Come as You Are

To be honest, I love these pants-optional book events…

Come as You Are

There is so much to miss, now nine months in. Lipstick, for one. Movie popcorn. A hug from my father. And putting on actual pants and hard-soled shoes in order to bear witness to the book launches of so many friends.

Politics and Prose, Sixth & I, the Gaithersburg Book Festival, the Writers Center. These venues were as familiar to me as my own living room. So was the way to the bar in the home of Mary Kay Zuravleff, the hostess of so many joyful afterparties. How I long to see a sheet cake decorated with an exact replica of a book's front cover again.

Writing is a supremely solitary experience, and I fear that authors right now are being robbed of the communal recognition and applause that go along with an in-person launch, even if that launch is only in front of a book club in a friend’s basement.

“If I write it, they will come no longer.”

This doesn't seem fair.

Like so many Luddites, I didn’t take to Zoom right away. Nor did I have to — unlike my son, Leo, who Zooms all day with his teachers and classmates, or my husband, Karl, whose work calendar is a wall-to-wall monolith of virtual meetings and client presentations. When I open my laptop, it's either to write or to stroll the aisles of eBay.

But then a funny thing happened. In an effort to prepare for a recent Q&A with Kerri Arsenault, I signed up for an event hosted by Belmont Books. For a little over an hour, I had a front-row seat as Kerri read from her beautiful book, Mill Town, chitchatted with fellow author Elizabeth Rush, and answered questions sent out into the ether from other virtual attendees.

After actively avoiding virtual happy hours with friends and the many stops and starts of trying to hold monthly book-club meetings, I have to say: Zooming with favorite authors — I've been up close and personal with, among others, Nick Flynn, Dani Shapiro, and K-Ming Chang — is a pretty great stopgap.

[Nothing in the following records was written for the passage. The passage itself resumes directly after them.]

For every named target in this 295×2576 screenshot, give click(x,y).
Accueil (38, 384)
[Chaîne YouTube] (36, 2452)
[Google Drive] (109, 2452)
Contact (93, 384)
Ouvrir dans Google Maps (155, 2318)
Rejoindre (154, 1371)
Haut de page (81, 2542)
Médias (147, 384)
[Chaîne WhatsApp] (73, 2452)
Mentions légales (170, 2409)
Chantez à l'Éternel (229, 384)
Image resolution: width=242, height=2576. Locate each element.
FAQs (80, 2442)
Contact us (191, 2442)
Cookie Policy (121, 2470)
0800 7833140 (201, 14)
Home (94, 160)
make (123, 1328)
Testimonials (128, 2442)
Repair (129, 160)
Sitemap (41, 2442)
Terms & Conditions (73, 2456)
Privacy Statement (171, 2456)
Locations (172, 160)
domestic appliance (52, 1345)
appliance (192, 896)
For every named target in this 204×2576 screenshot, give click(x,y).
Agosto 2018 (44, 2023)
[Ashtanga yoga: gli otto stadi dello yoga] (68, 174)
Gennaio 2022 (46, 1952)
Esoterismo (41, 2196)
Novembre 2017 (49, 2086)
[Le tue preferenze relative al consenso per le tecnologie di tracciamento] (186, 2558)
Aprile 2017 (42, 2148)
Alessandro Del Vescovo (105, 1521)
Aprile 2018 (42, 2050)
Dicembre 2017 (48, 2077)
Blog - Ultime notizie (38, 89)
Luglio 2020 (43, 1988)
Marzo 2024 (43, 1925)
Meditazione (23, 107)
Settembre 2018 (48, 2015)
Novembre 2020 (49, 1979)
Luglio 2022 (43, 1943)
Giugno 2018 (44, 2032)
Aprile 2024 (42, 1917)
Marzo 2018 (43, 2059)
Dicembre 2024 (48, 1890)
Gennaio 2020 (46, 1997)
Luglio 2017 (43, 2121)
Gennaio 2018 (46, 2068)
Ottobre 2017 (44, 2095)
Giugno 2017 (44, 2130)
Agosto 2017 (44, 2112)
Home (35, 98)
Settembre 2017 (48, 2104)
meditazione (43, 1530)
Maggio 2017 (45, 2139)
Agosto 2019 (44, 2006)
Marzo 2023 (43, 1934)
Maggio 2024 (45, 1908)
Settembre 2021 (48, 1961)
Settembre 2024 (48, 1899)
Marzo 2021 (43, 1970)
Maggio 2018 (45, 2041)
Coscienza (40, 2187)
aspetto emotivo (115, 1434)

In taking part (and advantage) of the new new-book launch, I’ve found some surprising benefits to staying home. Other than the obvious one (becoming a sentient mullet: business on top and party on the bottom), I've been able to get a peek into the homes — even the bedrooms — of notoriously private people. This sort of access adds a level of intimacy not found under the florescent lights of bookstores.

One writer has what looked like a shofar on her mantel; another sat next to a stack of books arranged like a game of Jenga. One night, I fretted that a particularly over-extended author would never get to that pile of laundry in the corner of her room. On another, I wondered if the author was conducting his virtual event from IKEA. And most recently, I watched a grownup read an excerpt from his latest release with Winnie-the-Pooh (and Tigger, too!) as his backdrop.

Oftentimes, what's on the wall is more telling than what's on the page.

Still, I suppose the best part of attending book events during a pandemic is that I no longer have to put up with that one person who takes over the microphone, holding the audience hostage while he or she asks an endless, usually self-serving question that turns out not to be a question at all. I hate those windbags.

"I read that the novel is dead," proclaimed one such smug sucker after a reading by Jonathan Franzen in the Before Times. Say what you will about Franzen and the unlikable characters who populate his novels, but after watching the author politely rip this guy a new one, I’m quite certain the takedown would’ve been just as satisfying to witness via Zoom.

Cathy Alter is a member of the Independent’s board of directors and the author of CRUSH: Writers Reflect on Love, Longing, and the Power of Their First Celebrity Crush.